Tasks to complete:
• A. Answer these questions using the text on the Kunene solar plant.
(i) How many people will the new solar plant provide with electricity?
(ii) Who is Namibia's Minister of Environment and Tourism?
(iii) How many days of sunshine does Namibia get per year?
• B. Reproduce the text on the Kunene solar plant word for word, from "Namibia has enormous" up to and including "impressive solar potential.".

Document:
_ _ _ _ _ _ _
The Kunene region of Namibia has just acquired a 150 kWp solar power plant. The project was financed by the Green Climate Fund (GCCF). It will benefit 9,200 people.

The installation of a 150 kWp solar power plant in the Kunene region marks the beginning of a new era in the fight against the effects of climate change in Namibia. The new solar photovoltaic plant will provide 9,200 people in the Kunene region, one of the most arid regions in the country, with access to electricity. For several months now, rainfall has been very scarce in Kunene. This situation makes it difficult for farmers to access pasture land, in a context of severe lack of electricity and water.

The construction of the solar power plant in Kunene is a great step forward for the Namibian government according to the Minister of Environment and Tourism, Pohamba Shifeta. “The challenge for the country is to achieve the objectives of renewable energy and energy efficiency,” explains the official. The initiative is part of a project called “Community Based Natural Resource Management in Namibia, Enhanced Direct Access (CBNRM EDA)”. It is an initiative launched by the government a few years ago to combat the effects of climate change. The project is fully funded by the United Nations (UN) Green Climate Fund (GCF) to the tune of N$130 million (about US$9 million). With a medium goal for Namibia: energetic independence.

Several renewable energy projects for climate change resilience

Namibia has enormous potential for solar energy production. The country is the driest on the African continent, with 300 days of sunshine per year. Namibia is therefore logically starting to exploit its impressive solar potential.
_ _ _ _ _ _ _
Material shown:
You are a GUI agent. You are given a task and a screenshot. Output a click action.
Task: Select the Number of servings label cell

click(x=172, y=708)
_ _ _ _ _ _ _
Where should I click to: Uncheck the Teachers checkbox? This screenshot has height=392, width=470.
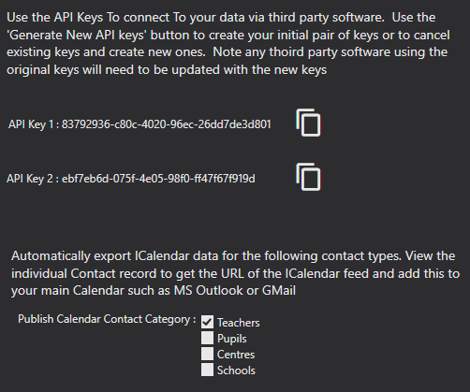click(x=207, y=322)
_ _ _ _ _ _ _
Responses for each task:
• A.
(i) 9,200 people
(ii) Pohamba Shifeta
(iii) 300 days

• B.
Namibia has enormous potential for solar energy production. The country is the driest on the African continent, with 300 days of sunshine per year. Namibia is therefore logically starting to exploit its impressive solar potential.